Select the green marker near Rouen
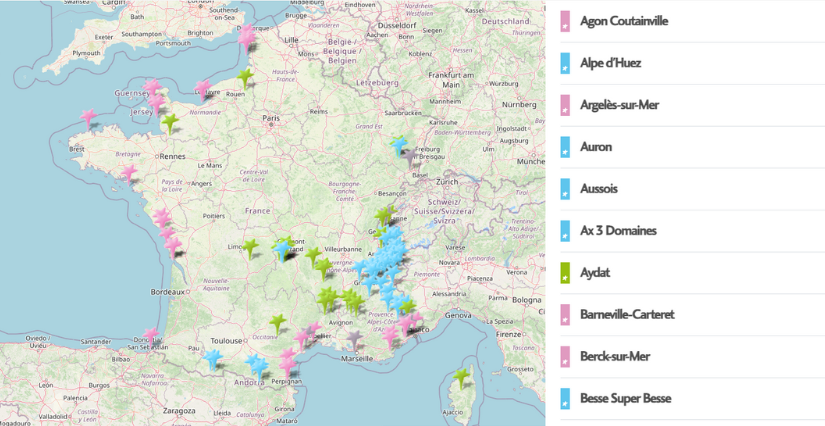The image size is (825, 426). 246,78
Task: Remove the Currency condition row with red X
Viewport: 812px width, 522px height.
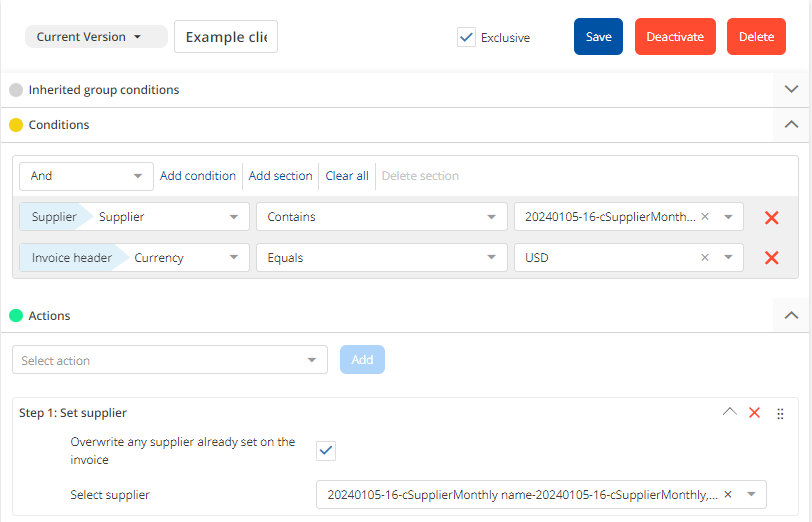Action: 771,258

DIRECTIONS FOR THIS TASK:
Pull out the text lines from all the items above and repeat them word for word, leaving out the pictures.

EXERCISE RESULT:
Select the green marker near Rouen
The image size is (825, 426). 246,78
Task: Remove the Currency condition row with red X
Viewport: 812px width, 522px height.
Action: 771,258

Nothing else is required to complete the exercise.